I want to begin by thanking all of you for coming to honor my mother. We are so grateful you took the time and effort to be with us today. I also want to thank my husband and my dad for the wonderful slide shows they created. What a beautiful tribute to my mom.

Whether you know her from her involvement at the Yacht Club, the Bridge Group, the YMCA at Maplewood, the RPO, The Lipson Cancer Center, or you are here because you are a neighbor or family, I am sure you will agree with me. My mother was a remarkable lady. In the 77 years of her life, she had a tremendous impact on a lot of people. If you met my mother you did not forget her easily. I would like to take a moment and share with you how she has affected my life.

Although my mother had a 4 year all expenses paid scholarship to college, she chose to give it up to follow my Dad when he was called back into the Navy in 1950. When they returned to Iowa State, she was pregnant with my older brother, Hal. She decided to be a stay at home mom and wife. As each of their three children arrived, my mother approached her calling as wife and homemaker as if she was an executive in a prestigious company. How she brought us up was not random but carefully planned out to prepare us for life. She taught me how to cook, sew, do laundry, knit, swim, play tennis, sail, garden, can fruits and vegetables, balance a checkbook, how to stay frugally in a budget, and eventually how to drive. I learned how to set a table and host people graciously in my home. She shared with me her love of music and encouraged me in the pursuit of it. She taught me how to give generously of goods, funds, food and oneself to family, friends and the community. She really did exemplify the Proverbs 31 wife. I was never able to out give her. Whenever she dropped in for a visit when I was raising our four children her arms were full of fruit or veggies from the market to share or clothing for one of the growing children. Just this past summer, my husband and I and some neighbors hosted a block party in our inner city neighborhood. My mom and dad bought hot dogs for 400 people and brought them to me for the day.

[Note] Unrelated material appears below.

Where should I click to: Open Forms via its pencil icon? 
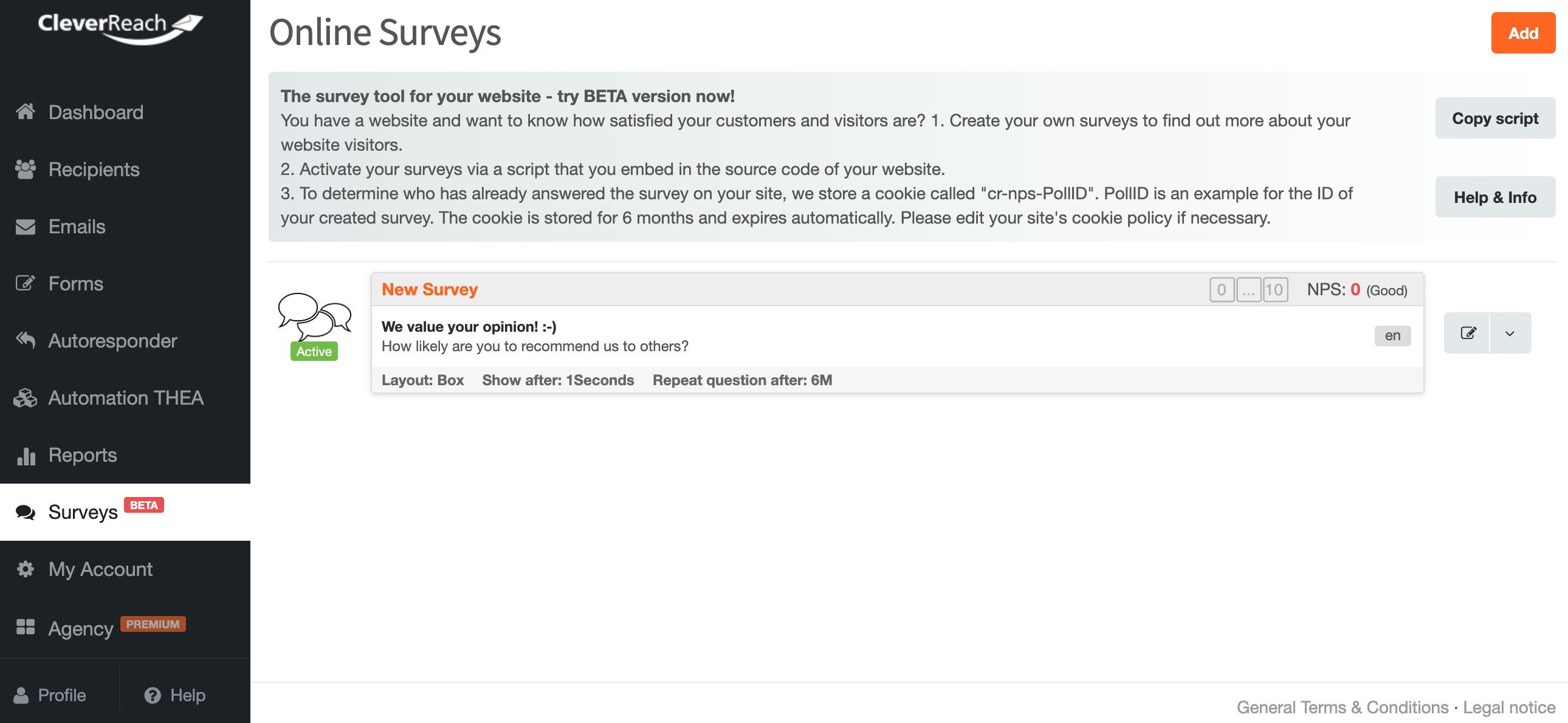point(25,283)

My mom truly had the gift of encouragement. She always saw the best in me and each of our children. She was our greatest fan. Whether their interest was music, art or insects, she was 100% behind them, clipping articles, asking questions, showing her support. When they dove off that diving board and swam the length of the pool for the first time, she was swimming beside them, cheering them on. Usually they were wearing a bathing suit she had made. When I picked up the harp as an adult, she had nothing but positive things to say and made a lot of my performance clothes for harp engagements when I began playing professionally. She and my dad helped purchase my pedal harp. I have been known to say to our children and to our grandchild when they would struggle with the decision their mother made, “Be nice to your mommy! You only get one mommy, you know”. I am so grateful to the Lord for the one mommy He chose for me and the years we had together. I see so much of the heritage she has left behind in her grandchildren and great grandchild. What a tremendous investment she made in each of us.

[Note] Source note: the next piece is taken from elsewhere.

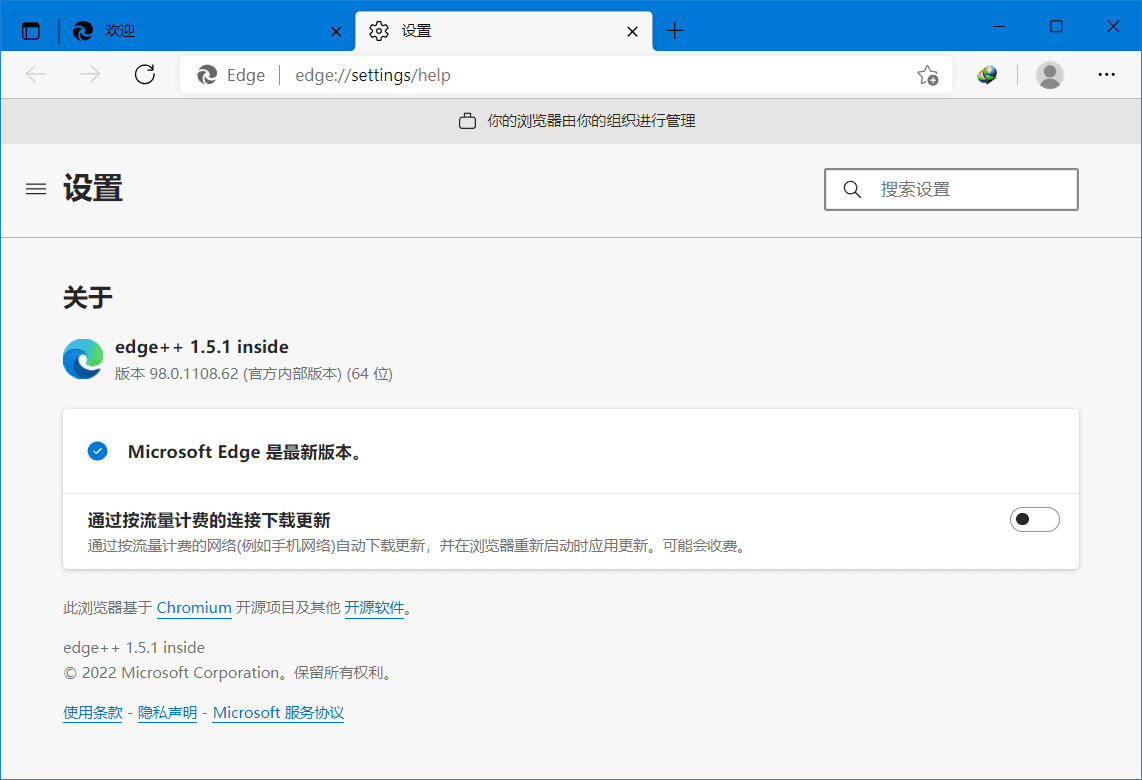Screen dimensions: 1142x780
Task: Toggle download updates over metered connections
Action: click(1034, 519)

In the past 3 years, my mom entered on a new journey. When she discovered she had ovarian cancer and began chemotherapy and radiation, we as a family chose to battle this enemy together. Because my time was flexible, I attended the daylong sessions with her-13 of them. I wanted to try to pay back the years of generosity to my mom. That was foolish! She only continued to give of herself to me and others even in her discomfort. The Tuesday before she died, we went to a chemo treatment together and she brought all the staff cherry tomatoes from her garden. She amazed me! I will miss my mom’s friendship sorely in the days ahead. As we sat together through those treatments, our adult friendship deepened and we learned to greatly value the good that can come out of something difficult.

Because my mom taught me so well, I can now function without her. She worked herself out of a job. But the tremendous gap she leaves behind as my friend and supporter will be tough to fill. I know my mom is now happily without pain and discovering what that wonderful hope of heaven is truly about. I imagine her brother, Will, who passed away in July, was on the shore greeting her with a warm hug and a kiss. But we will miss her here.

My mom was indeed a remarkable, gracious and generous lady.